Я написал: Ведь я только что сказал тебе никогда не надо бояться, — и на этот раз мне пришлось слегка пододвинуть блокнот, чтобы привлечь ее внимание, и тогда она сказала, не поднимая глаз:

— Значит, мне и уезжать не надо?

Я написал: Нет, — у нее перед глазами, и тут она взглянула на меня, и я понял, откуда, сквозь что она на меня глядела: сквозь неизмеримую глубину потери, сквозь неутолимую тоску, сквозь верность и постоянство, а сухой, трескучий голос повторял: «Гэвин, Гэвин, Гэвин», — пока я писал: потому что мы 2 во всем мире можем любить друг друга без того, чтобы… — и в конце вышел резкий росчерк, потому что она обняла меня, прижалась ко мне изо всей силы, и сухой, дребезжащий голос повторял:

— Гэвин, Гэвин. Люблю тебя. Люблю, — так что мне пришлось высвободиться, чтобы дотянуться до блокнота и написать: Отдай мне билет.

Она уставилась на бумагу, и как сняла руки с моих плеч, так они и остались поднятыми.

— Билет? — проговорила она. И потом сказала: — Я потеряла его.

Тут я все понял вмиг, словно молния сверкнула. Я написал: Твой отец, — а вслух повторял: — Ах он сукин сын, сукин сын, — и сам себя уговаривал: Погоди, погоди! Он иначе не мог. Поставь себя на его место.
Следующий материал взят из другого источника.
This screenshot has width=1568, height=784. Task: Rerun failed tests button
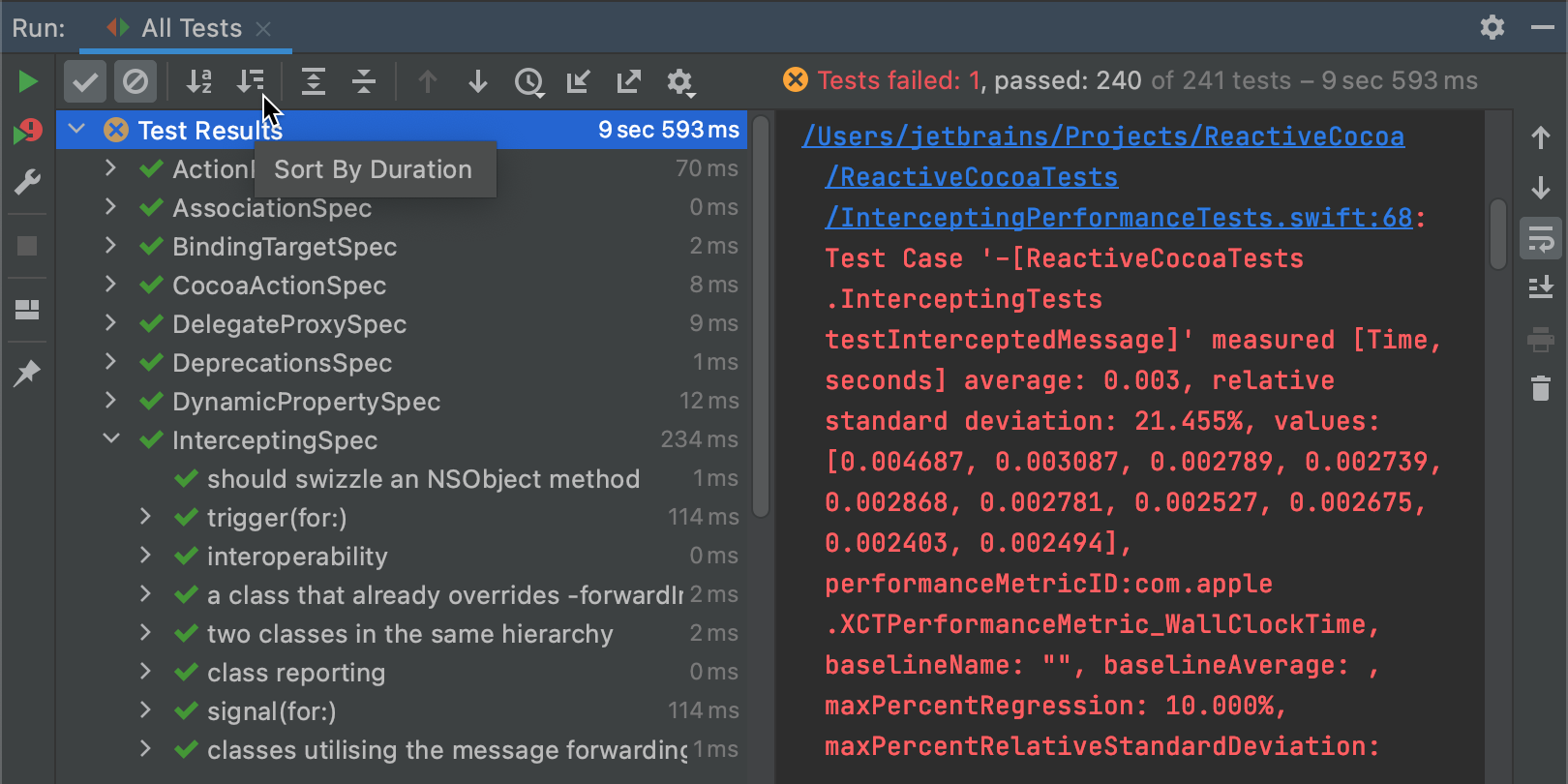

Что еще он мог сделать, каким еще оружием защищать самое свое существование, прежде чем она его разрушит, — свое положение, ради которого он пожертвовал всем — женой, семьей, друзьями, покоем, — чтобы добыть единственную ценность, какую он знал, потому что он только эту ценность и понимает, потому что весь мир, в его восприятии, внушил ему, что только это и нужно, что только этого и стоит добиваться. Ну конечно, это было единственное его оружие: овладеть билетом, угрожать ей тем, что сдаст его в ФБР, остановить ее этой угрозой, прежде чем она его погубит. И все же я твердил себе: Как же ты не понял, он использует этот билет, чтобы погубить ее. Наверно, он сам писал Жидовка Коммунистка Коль на своем тротуаре в полночь, чтобы заранее запастись сочувствием всего Джефферсона, когда ему придется отправить свою единственную дочь в сумасшедший дом.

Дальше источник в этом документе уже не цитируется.